Work request: From the entries below, transcribe exactly the lines between the line holding "Task: Click the https:// URL input field" and the line holding "This screenshot has height=868, width=1394.", inclusive; skip all other lines.

Supplied records:
════════
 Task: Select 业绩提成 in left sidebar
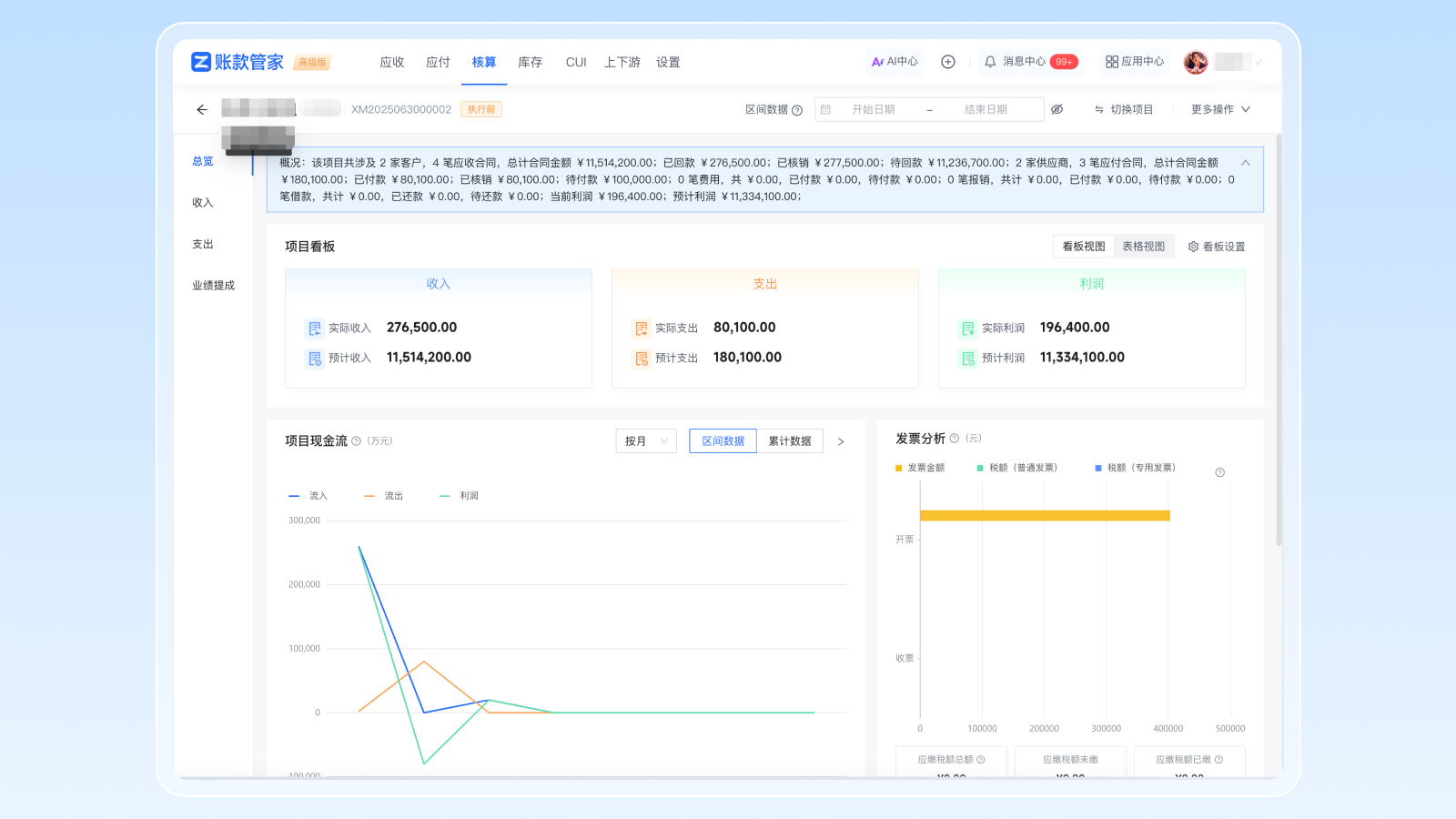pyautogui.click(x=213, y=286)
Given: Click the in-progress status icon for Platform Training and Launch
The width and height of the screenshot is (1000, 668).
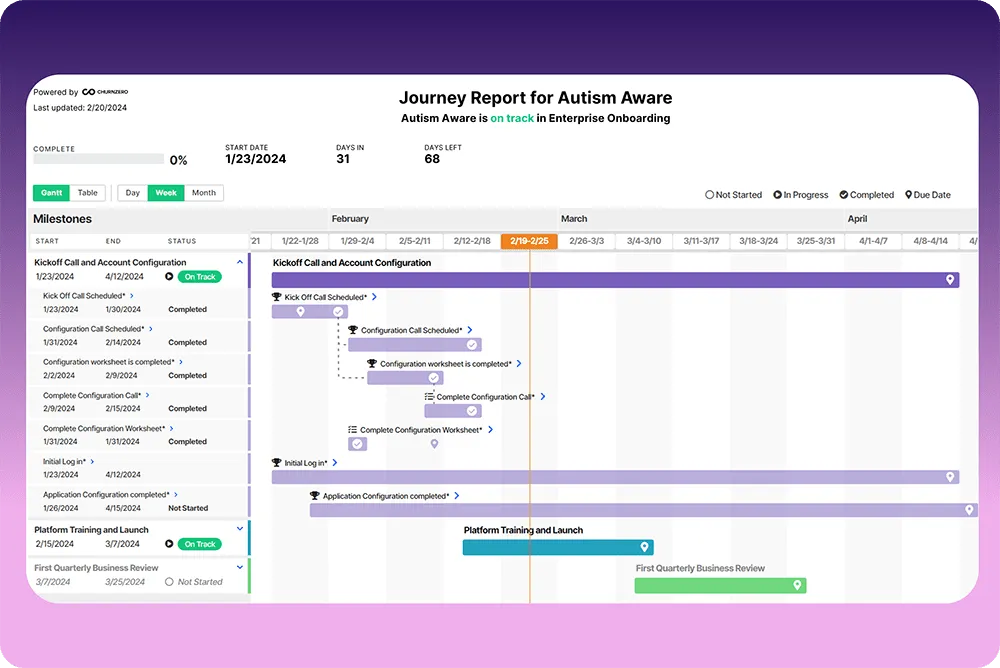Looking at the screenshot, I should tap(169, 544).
════════
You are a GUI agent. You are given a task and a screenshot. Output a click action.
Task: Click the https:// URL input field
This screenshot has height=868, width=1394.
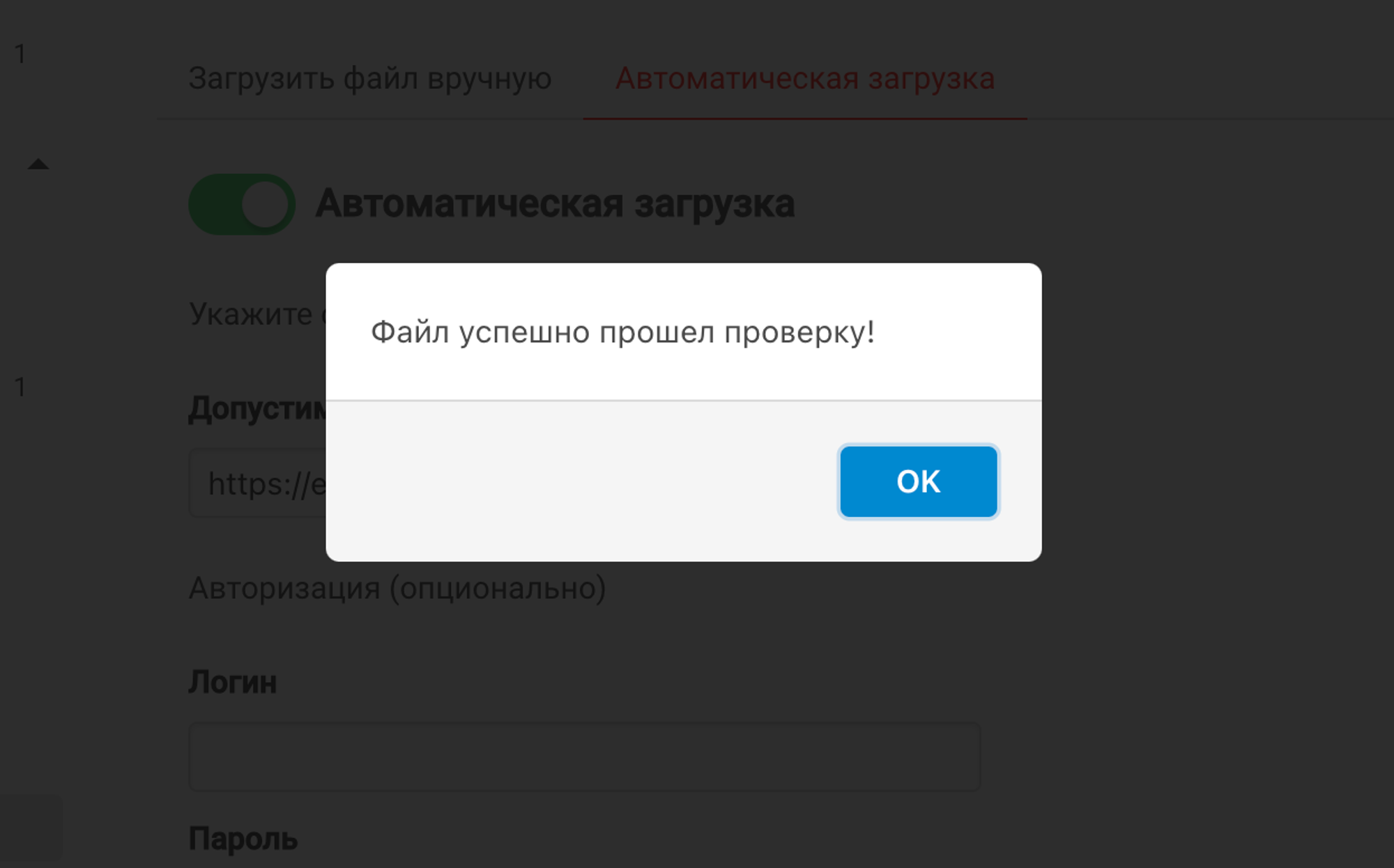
════════
Response below:
Task: Click the https:// URL input field
This screenshot has height=868, width=1394.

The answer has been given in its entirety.